## pandas and SQL


In [3]:
import pandas as pd
import numpy as np

### Question 1 (50 points) Cradle of Renaissance

![firenze](https://www.italian-traditions.com/wp-content/uploads/2016/10/FIRENZE-4-8.jpg)

Florence is the capital city of region of Tuscany, and considered as the birthplace of the Renaissance with world-level cultural and artistic heritages across the city, such as the Uffizi Gallery, Palazzo Pitti, Piazza del Duomo, to name just a few. The tourism is the most significant industry in Florence with 13 million tourist per year that often leads to the overcrowding problems. 

However, Florence is seeking a better class of tourist to share its besieged medieval treasures, as the Mayor Dario Nardella said "No museum visit, just a photo from the square, the bus back and then on to Venice... We don’t want tourists like that.”. As a result, Florence started the program of FirenzeCard (http://www.firenzecard.it), a tourism promotion initiative that allows tourists to visit all museums in Florence in 72 hours with only 72 euros. 

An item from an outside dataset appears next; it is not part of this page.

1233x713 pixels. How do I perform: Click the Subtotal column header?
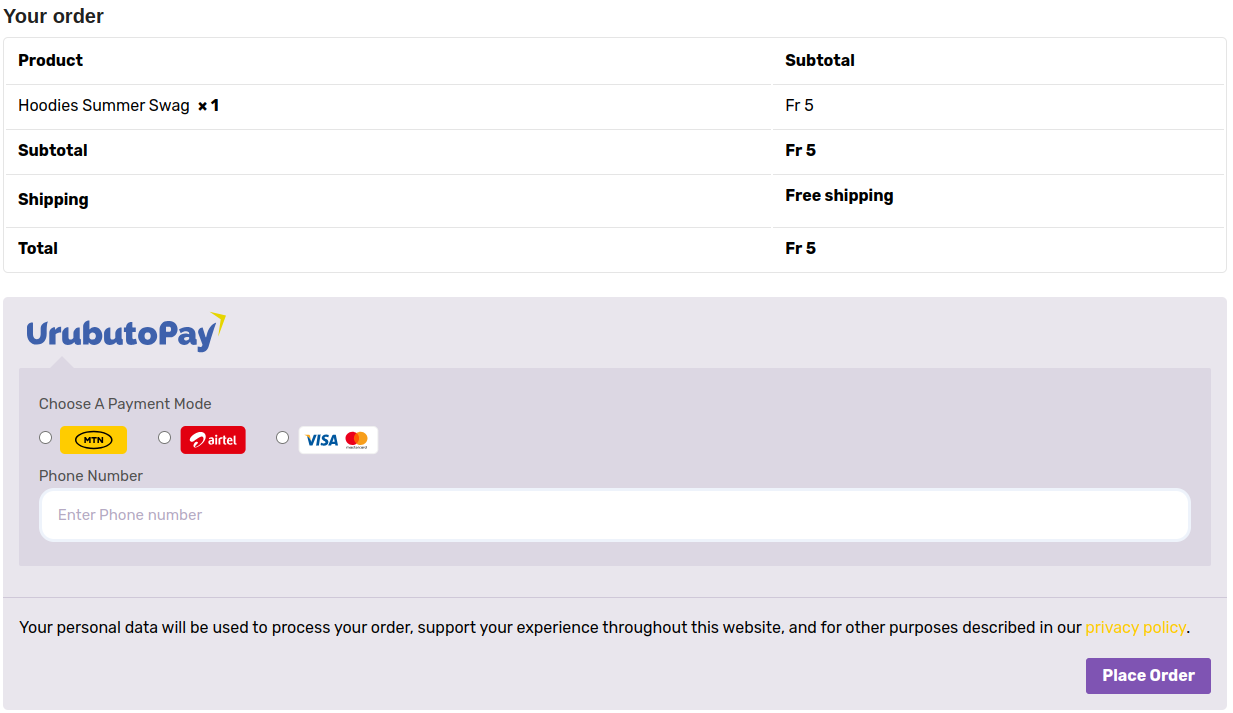(820, 60)
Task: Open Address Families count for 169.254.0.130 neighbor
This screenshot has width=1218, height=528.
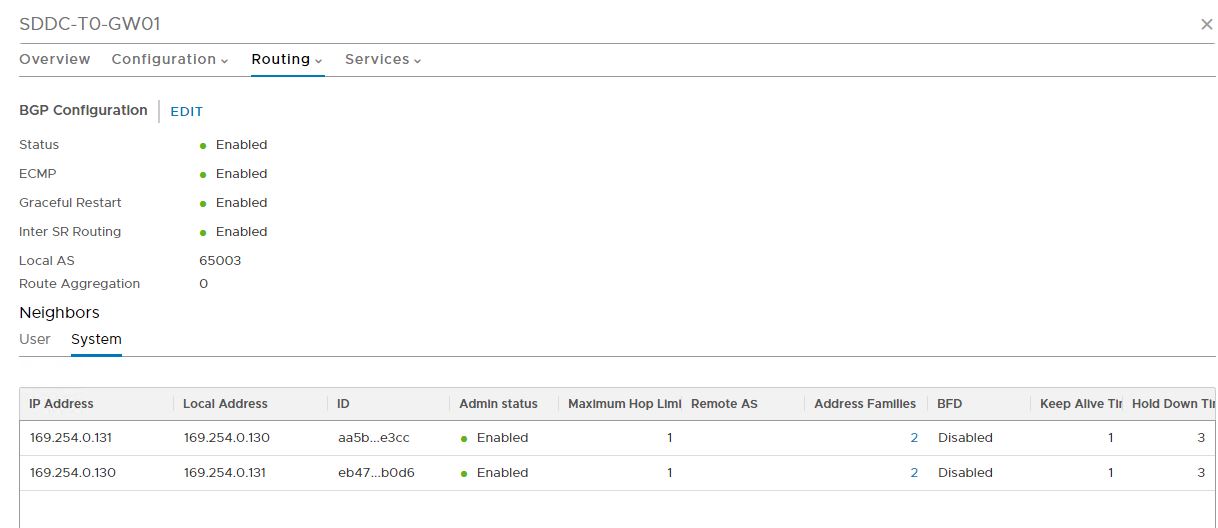Action: click(914, 473)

You are given the task of analyzing a dataset about FirenzeCard usage. There are multiple Excel files that contains museum entries using FirenzeCard, i.e., card_01.xlsx and card_02.xlsx, respectively. Each file includes the following information:

- Card ID: the unique ID of Firenze Card
- Museum visited: the museum name of the entry
- Hour: the hour of the museum entry
- Adult admission with activation: 1 if the cardholder enters the museum with the activation, 0 otherwise.
- Adult admission without activation: 1 if the cardholder enters the museum without the activation, 0 otherwise
- Minor admission: 1 if the cardholder enters the musuem as the kids, 0 otherwise

Each time, a cardholder may enter the museum by swiping the FirenzeCard. They need to activate the card at the first entry and then use it until it expired. Moreover, a cardholder could also be a child for discounted price. 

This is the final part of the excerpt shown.